Wednesday, 12 August 2015

Freedom From Convention

To varying degrees, life, the way society is structured, our laws and processes, all to some extent limit people with disabilities, and particularly in my experience with epilepsy. It's a frustration that almost every single individual who has epilepsy lives with on a daily basis, and probably for the rest of their life. Even individuals like myself and my friends, are still prevented from doing jobs, not obviously an issue for someone with epilepsy, because of organisational 'convenience'. To say it's frustrating would be an understatement. Constantly told that you can't even apply for a role is hugely demoralising, because it's human nature to have a role in life.

If you can't express yourself through your career, then how do you express yourself in a valued way?

I find it interesting that art is considered 'a therapy' for people with disabilities. But the reality is that it could be far more that just a therapy, the next great artist could be disabled and creating incredible paintings. They need the tools and the conditions to do it in though.
I believe everyone has an aptitude in some way, but it's not obvious when there's processes in place that value certain aptitudes in life and smother other individuals from being able to express theirs. Steven Hawking for example, despite his disability, has found an outlet, which has allowed him to change the world. But imagine, if instead of the technology that enables him to express himself, he was prevented from speaking. Imagine if he was treated differently and if it's possible that there could be other incredible minds in similar situations that don't have a voice?

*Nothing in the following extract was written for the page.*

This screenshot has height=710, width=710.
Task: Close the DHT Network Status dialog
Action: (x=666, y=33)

I was never going to be an incredible intellect despite a very high IQ, but have found other outlets for my own aptitudes. I have a reasonably good sporting ability and the ability to draw. I have as it turns out, a strong spacial awareness, because as I now know from the testing which was done because of my epilepsy, I have a very visual brain. So it has allowed me knowing that, to develop a strategy for studying and to improve my memory. But because of the limitations I'm faced with, I can't help develop new ideas in jobs where my love of finding solutions and developing strategy, because exam conditions only suit certain ways of learning, or even simply because of legal discrimination.

The frustration that creates, for anyone who is in my position, stems from that desire to find an outlet to express abilities and aptitudes. My bike is therefore not only a tool for tackling stigma, but the outlet which is free from laws, exams, controls etc, which would otherwise prevent me from expressing myself through it. Riding is a way of feeling satisfied in myself, that I'm pushing my abilities to the limit, that I can achieve my own potential in something.

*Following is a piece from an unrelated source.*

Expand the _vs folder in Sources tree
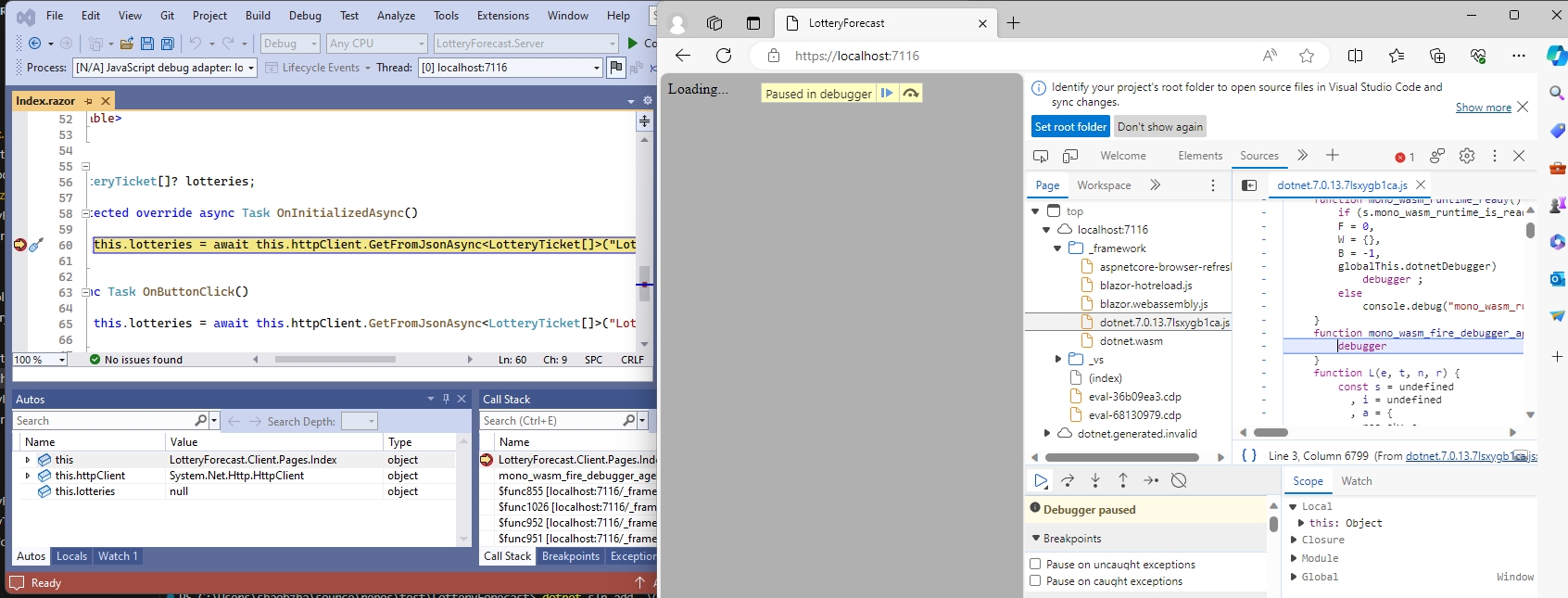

We might not know where our potential lies, but when we live in a society where we have a situation manufactured so that certain individuals can't even test that potential, then it becomes discrimination.

Take for example, the ease by which so many organisations can discriminate against a number of disabilities, by putting 'driving' as an essential requirement. Not least epilepsy.
In the UK, there is absolutely no law that prevents this from happening. I had hoped, that I could help, by becoming a Councillor in Glasgow. But unfortunately, individuals which are so well talked about in the media at the top of political organisations are far more interesting for the media to cover, than young potential politicians, with a hope to make real change for people who could need it the most. So the conditions weren't favourable to be elected because I stood for the Scottish Labour Party.

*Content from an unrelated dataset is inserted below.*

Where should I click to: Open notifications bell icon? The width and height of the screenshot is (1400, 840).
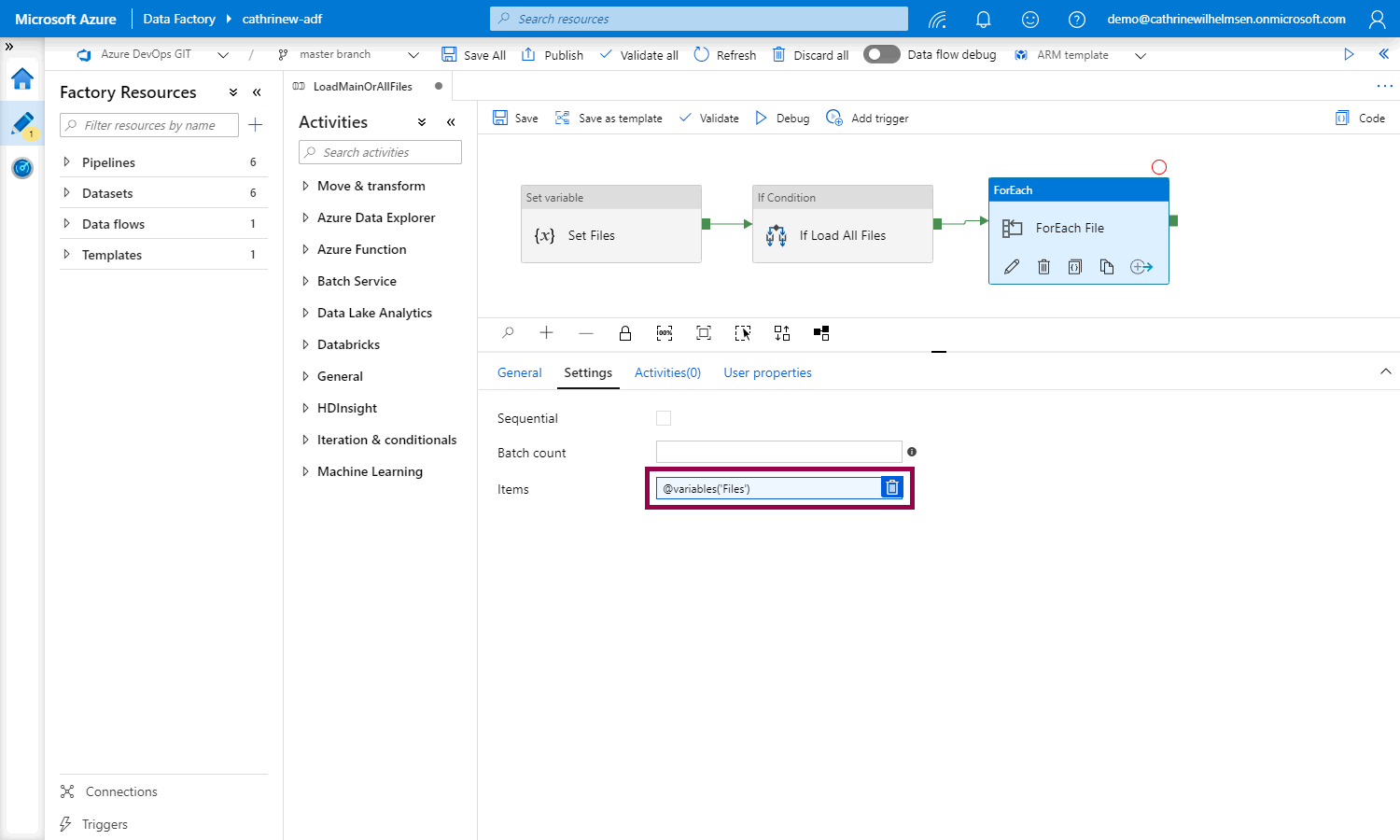coord(983,19)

The one aptitude, if you could call it that, that my epilepsy has created in me, that wouldn't have otherwise been there however, is resilience. So I'm keeping fighting to try and affect change in a small area, that could be life-changing for some. I'll continue to use any influence I have to affect change in the law around discrimination on the basis of convenience for organisations to hire someone with a driving licence. A job for example within Business Development, or ironically commonly within Sport, could be filled by an extraordinary candidate, like so many friends I know with epilepsy. They could be more qualified, more apt and doing the role than those people who actually apply and because of that, those companies would be missing out.

It has to change, however much work it may take to achieve that change.

So as long as I have a pulse, I'll be working towards that change and other projects like breaking the women's 24 hour track cycling WR. The resilience that epilepsy nurtured in me is something I'm incredibly thankful for. It can't be taken away from me and if I have it, then I believe I have a duty to use it for good.

We can break down barriers that prevent people from achieving their potential, but in order to do that, we have to make sure that those who can change the laws, processes and conventions, understand what it's like to walk in the shoes of those who are let down by the system.